**Brief:** Copy the passage of the book blog post between "She was still" and "upon human life.", inclusive, word for word.

**Selected passage:**
___

She was still under the illusion that she was listening to the most brilliant epigrams in the world, though, as a matter of fact, old General C. was only saying, at some length, how the gout had left his left leg and gone to his right, while Mr. L. interrupted when any proper name was mentioned, ‘R.? Oh! I know Billy R. as well as I know myself. S.? My dearest friend. T.? Stayed with him a fortnight in Yorkshire’ – which, such is the force of illusion, sounded like the wittiest repartee, the most searching comment upon human life.

Is Woolf gently mocking the image people had, and still have, of the Bloomsbury Group? Mayhap… rather a lot of Orlando is tongue-in-cheek, and all the more fun for it. I don’t know if I’d recommend this as the first Woolf novel to read, but, if you’ve got one or two under your belt, this would be a great one to go onto. (And I must put in a good word for the beautiful new Oxford Worlds’ Classics editions. Once I’ve fiddled with my camera I’ll show you the ones I’ve bought – their choice of cover painting, by Charles Haslewood Shannon, is an exceptionally good choice – looks very much like (s)he could be either man or woman.)

Traditionally, when I mention Woolf here, the comments go rather silent… I’d be intrigued – what are your opinions on old Ginny? And have you read anything by her? I know some of her most vehement opponents haven’t got as far as reading her work, and then there are some who love her diaries and letters but hate her fiction. And then, of course, there is poor Our Vicar who started listening to a radio production of The Waves and now looks physically pained whenever Virginia is mentioned…

Mapp and Lucia


I can’t believe I’ve been blogging for over a year and not made mention of a series of books which I’m sure you all either do love or will love – the Mapp & Lucia series by EF Benson. I’ve recently had the pleasure of watching Elaine at Random Jottings succumb to Elizabeth and Emmeline, and it has set me off re-reading. I’ve only read the first four of the six, actually, and if you throw in Tom Holt’s well-respected sequels (in the style of EF Benson) then I have only got halfway. More news on Benson sequels very soon…


For those who don’t know, EF Benson wrote Queen Lucia in 1920, Miss Mapp in 1922, Lucia in London in 1927 – and by 1931 had the brilliant idea to bring his creations together in Mapp and Lucia. I haven’t read the final two books, as I say, but presume that the characters remain united enemies in them. Mapp and Lucia are not likeable characters, by any means – both with their varying pretensions and self-delusions, but both holding sway over their neighbourhood, there is inevitable friction and competition when they meet. And these characters, especially when they meet, are an absolute delight to read about. We laugh at them, we are fond of them, we realise how intimidating it would be to meet them in real life.

___

**Information supplied:**
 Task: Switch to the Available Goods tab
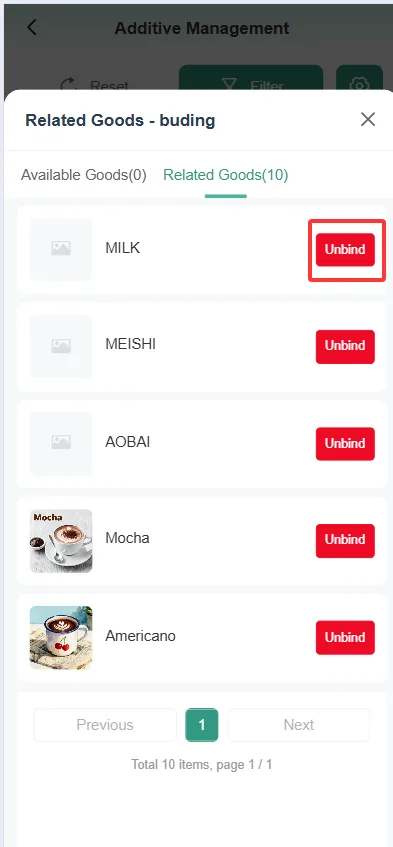84,175
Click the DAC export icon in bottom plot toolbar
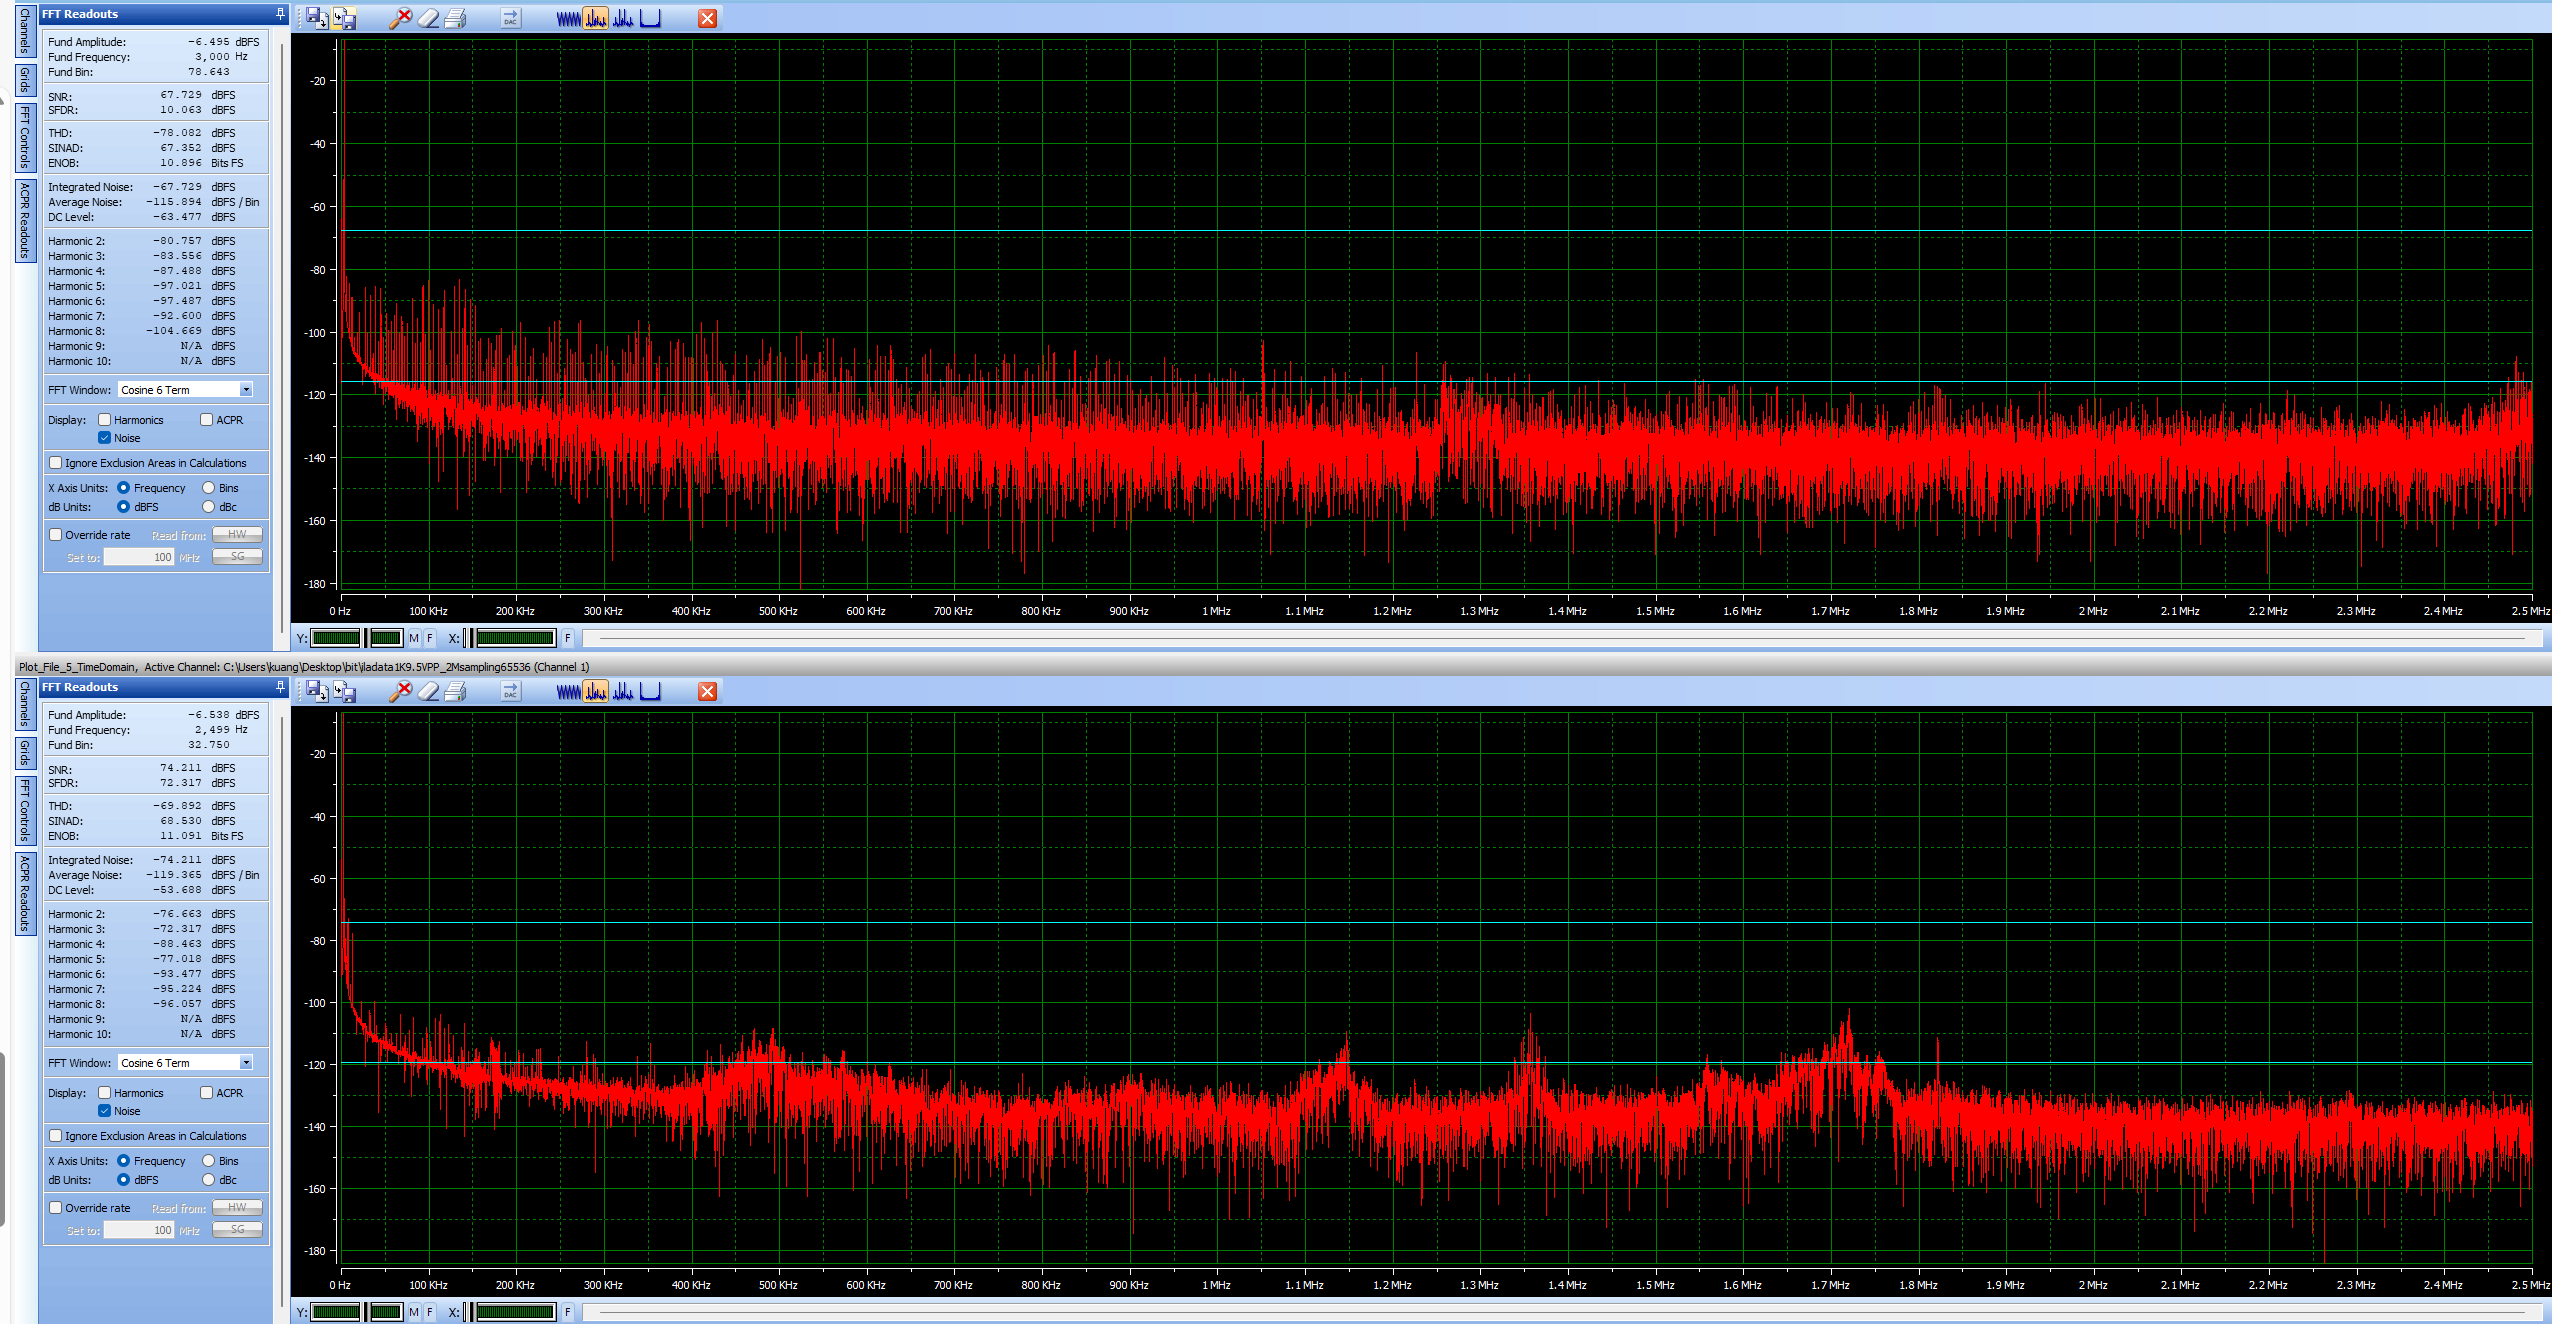The width and height of the screenshot is (2552, 1324). (x=510, y=691)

___

**Response:**
She was still under the illusion that she was listening to the most brilliant epigrams in the world, though, as a matter of fact, old General C. was only saying, at some length, how the gout had left his left leg and gone to his right, while Mr. L. interrupted when any proper name was mentioned, ‘R.? Oh! I know Billy R. as well as I know myself. S.? My dearest friend. T.? Stayed with him a fortnight in Yorkshire’ – which, such is the force of illusion, sounded like the wittiest repartee, the most searching comment upon human life.